Activity :: When you reach the line holding "The image size is (1270, 952)." in the material below, return that line and each one after it, word for word, with the pictures dropped.

Listed entries ::

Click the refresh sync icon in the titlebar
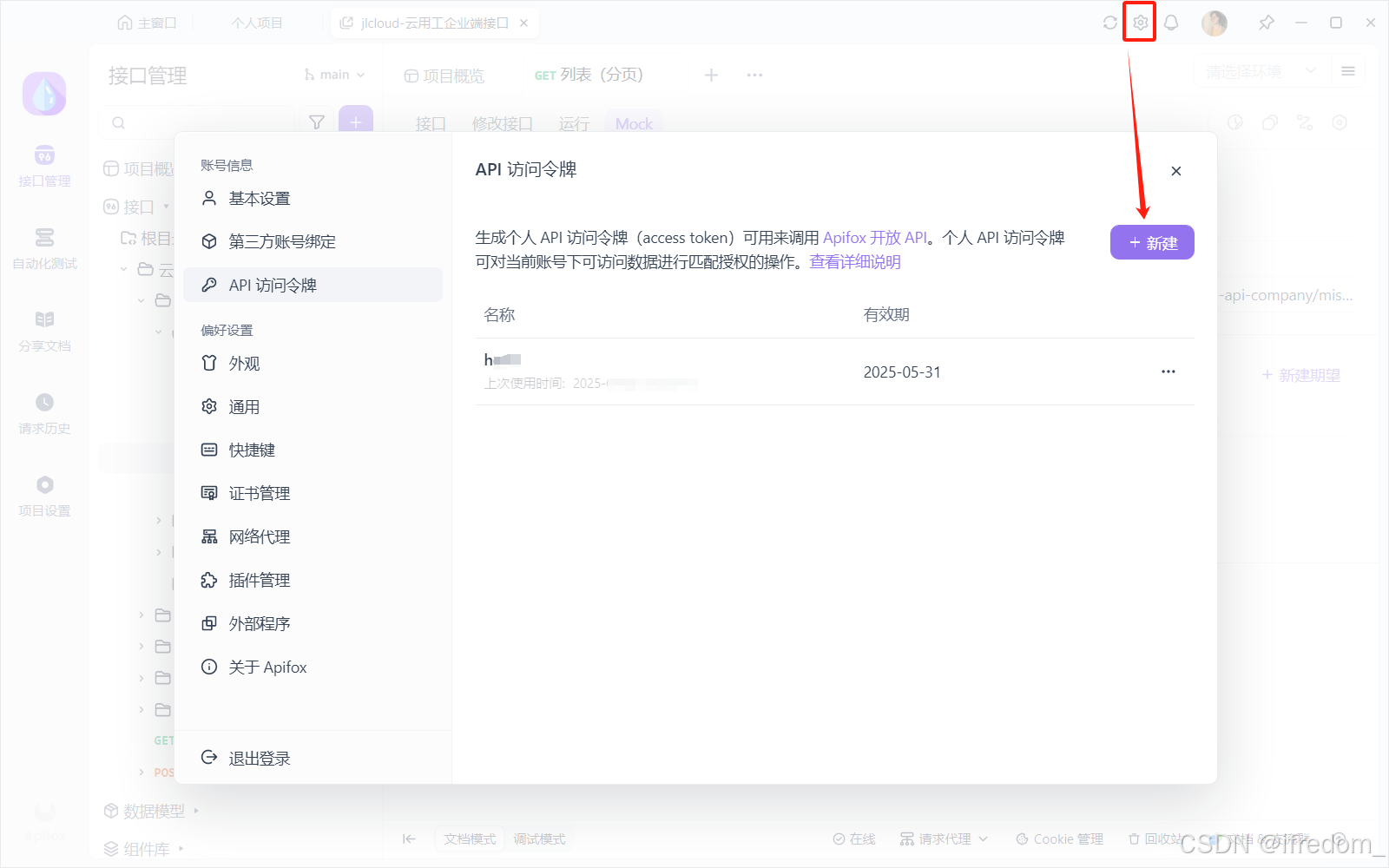The image size is (1389, 868). (1109, 23)
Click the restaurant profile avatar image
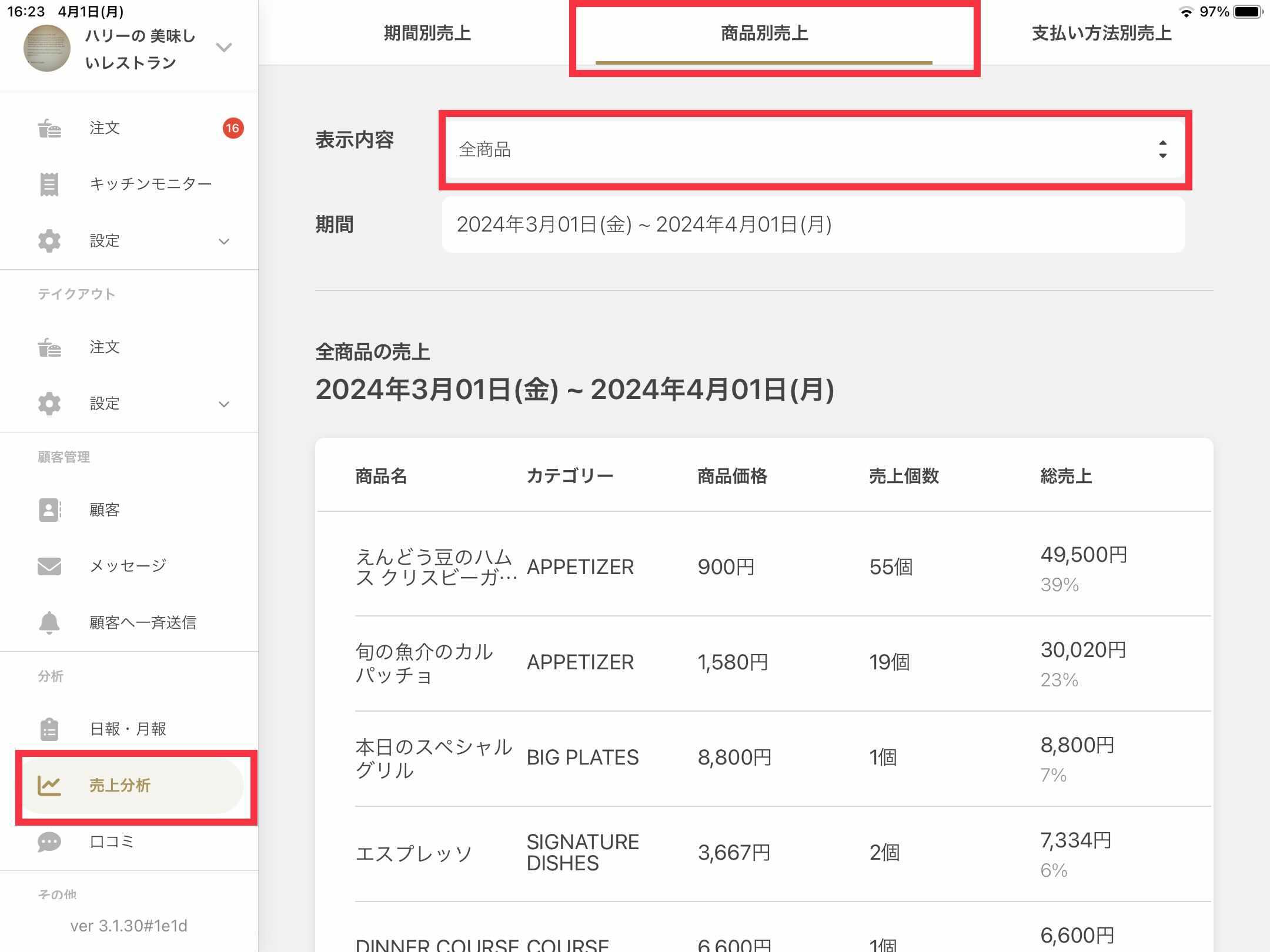Image resolution: width=1270 pixels, height=952 pixels. [x=47, y=48]
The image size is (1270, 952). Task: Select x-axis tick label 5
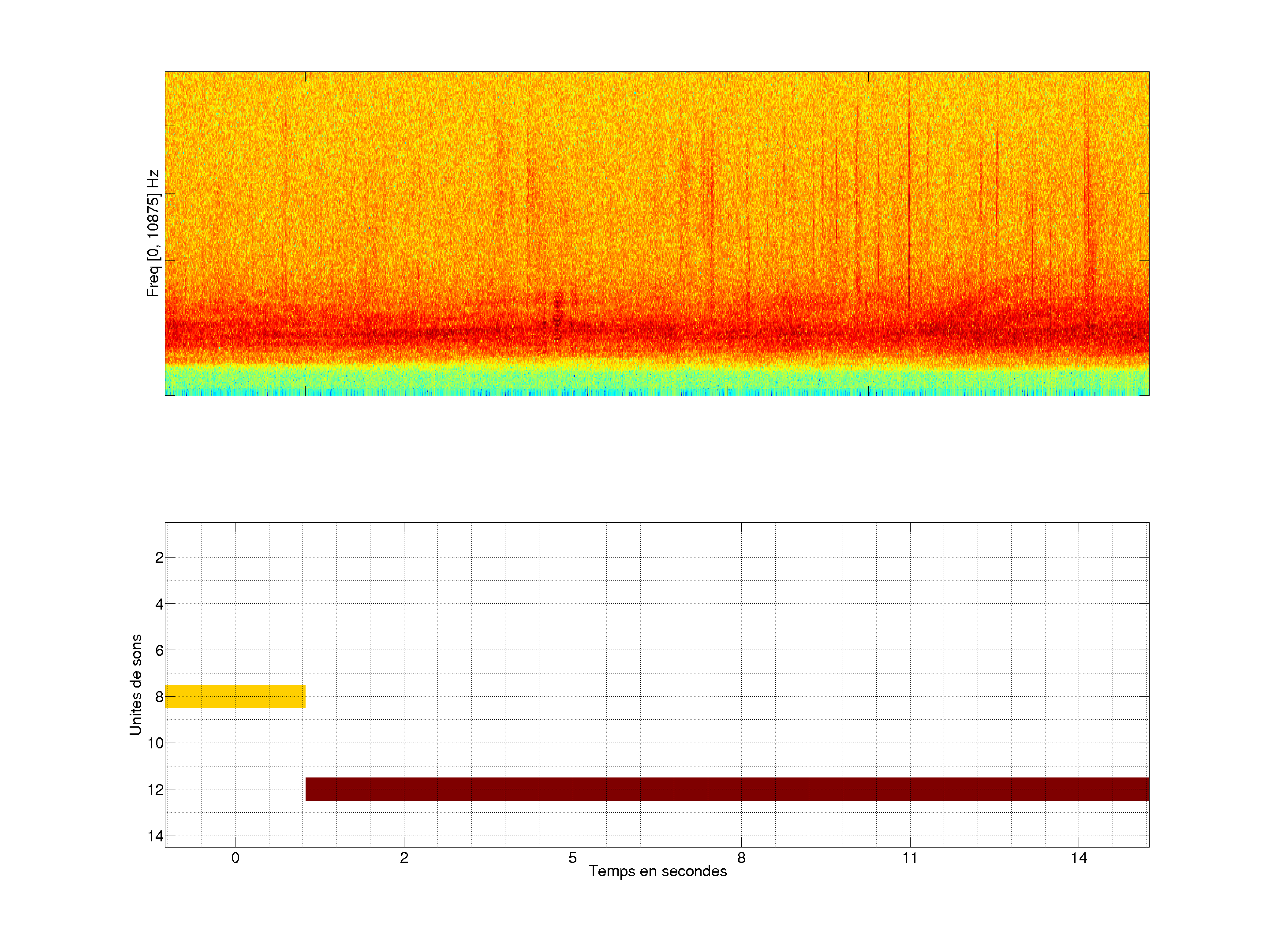coord(572,858)
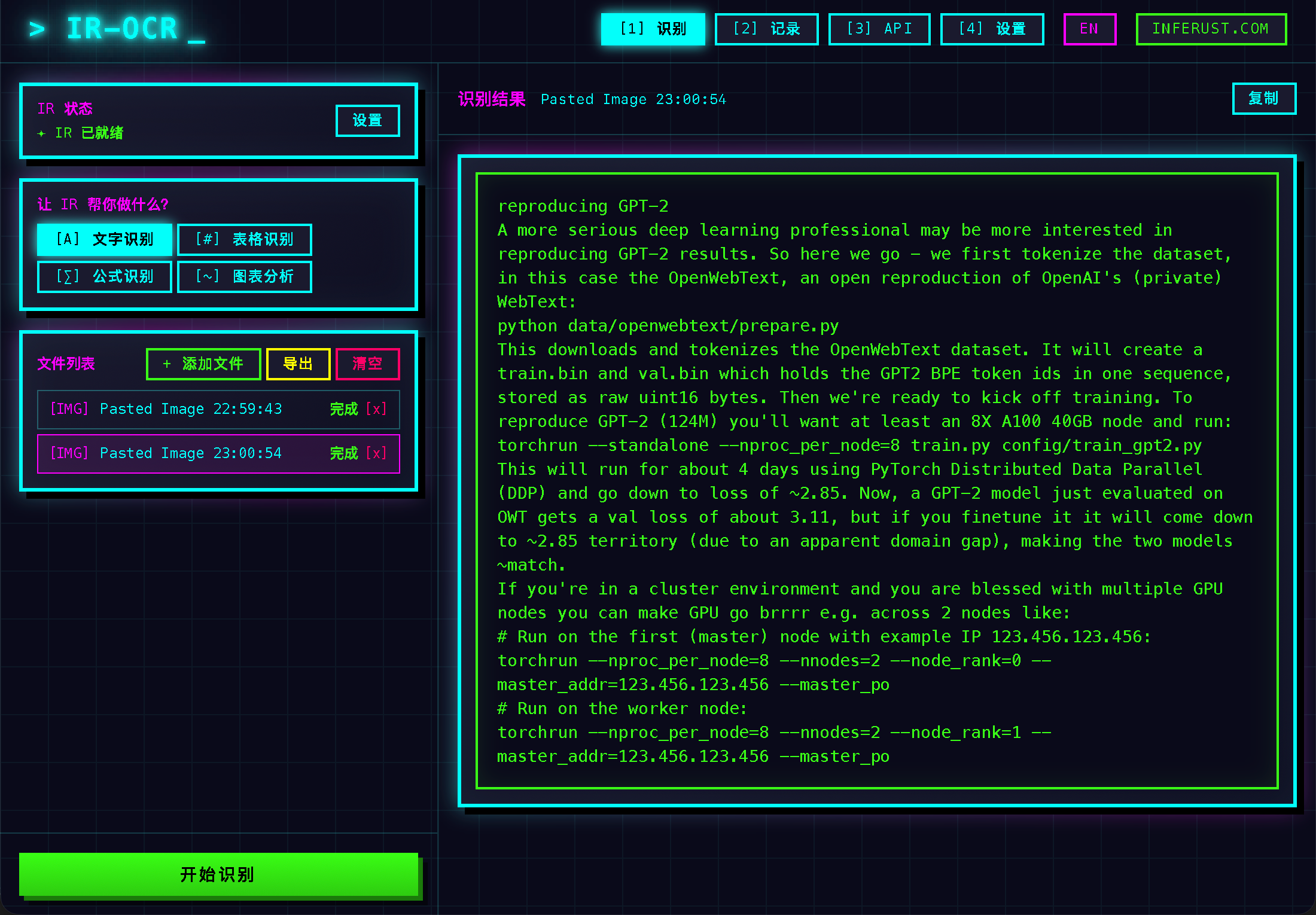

Answer box ::
The image size is (1270, 952). Task: Select x-axis tick label 5
coord(572,858)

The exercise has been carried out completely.